YUV420PlanarToRGBAKernel executing on default stream

Hello,

I’m working to optimize my camera driver using the driveworks API for pulling images for my PX2 gmsl deserializer.

I’ve noticed that dwSensorCamera_getImage(&image, DW_CAMERA_OUTPUT_CUDA_RGBA_UINT8, …) executes the YUV420PlanarToRGBAKernel on the default stream, I then use dwImage_copyConvertAsync to pull that image out into user space allocated memory.

I’ve tried using dwSensorCamera_getImage(&image, DW_CAMERA_OUTPUT_NATIVE_PROCESSED …) and then copying into a RGBA image with dwImage_copyConvertAsync and that gives me a DW_BAD_CAST. I’m assuming OUTPUT_NATIVE_PROCESSED is not a cuda image and thus the BAD_CAST.

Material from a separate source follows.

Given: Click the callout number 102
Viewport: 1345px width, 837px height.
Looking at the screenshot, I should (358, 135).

What is the most efficient way of getting an image into a user managed RGB or RGBA buffer?

Dear moodie,
As I understand, you want to get CUDA image buffer of camera output to perform some operation.
If so, you can check sample_object_dectector sample code. The variable rgbaImage contains dwImageCUDA object. You can access CUDA buffer pointer from the dwImageCUDA structure for furthur processing of image.

Hello moodle,
Adding to sivaramakrishna’s suggestion:
I assume that when writing “user space allocated memory” you mean CPU allocated memory.
dwImage_copyConvertAsync is meant for copy from CUDA or NVMEDIA memory type, that is why maybe you get an error DW_BAD_CAST.

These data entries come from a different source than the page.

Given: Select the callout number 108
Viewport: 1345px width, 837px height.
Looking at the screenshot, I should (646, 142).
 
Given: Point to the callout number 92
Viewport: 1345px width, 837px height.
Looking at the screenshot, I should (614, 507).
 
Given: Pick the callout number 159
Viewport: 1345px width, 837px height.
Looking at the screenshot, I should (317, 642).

the most efficient way to get the image to a CPU memory is using dwImage_getCUDA after calling to dwSensorCamera_getImage with the requested format and then use cudamemcpy to a CPU memory and then returning the image to the image handle.

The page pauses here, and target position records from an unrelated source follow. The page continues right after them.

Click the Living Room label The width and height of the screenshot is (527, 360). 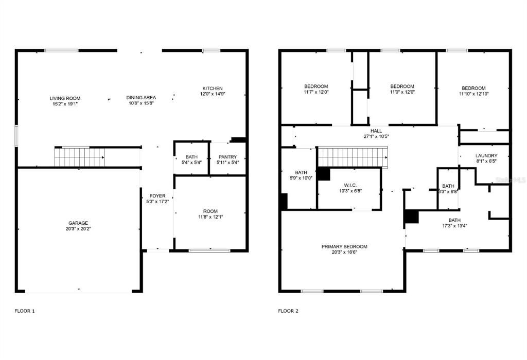tap(65, 98)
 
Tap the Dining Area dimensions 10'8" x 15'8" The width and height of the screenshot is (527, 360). tap(141, 103)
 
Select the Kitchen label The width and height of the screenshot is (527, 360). tap(213, 88)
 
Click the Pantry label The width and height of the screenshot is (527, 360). tap(227, 157)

Hello and thank you for your replies.

I originally used dwImage_getCUDA on the RGBA image that I retrieved from dwSensorCamera_getImage.

What I found was dwSensorCamera_getImage with DW_CAMERA_OUTPUT_CUDA_RGBA_UINT8 was executing the YUV420PlanarToRGBA conversion kernel on the default stream, which then gave me a RGBA image that I could extract with dwImage_getCUDA. The problem is the execution of that conversion kernel on the default stream which ends up not executing during the forward pass of my cnn. I’d like for this kernel to be invoked on a separate stream.

Dear dtmoodie,
Just to clarify, YUV420PlanarToRGBA kernel gets called by dwImage_copyConvertAsync() function. This function has cudastream parameter on which YUV420PlanarToRGBA gets called.
Could you tell what is your use case so that we can guide you better.

Hi dtmoodie,

just a small correction on your understanding.
the dwSensorCamera_getImage is not executing the conversion kernel on the default stream it executes on the sensors assigned stream through api dwSensorCamera_setCUDAStream. the same stream is used for handling any GPU execution related to data from that camera - in this case, the conversion of the image format.
in case you want for any reason you think it makes sense, you can set a different stream for the sensor at any stage of the flow using that API.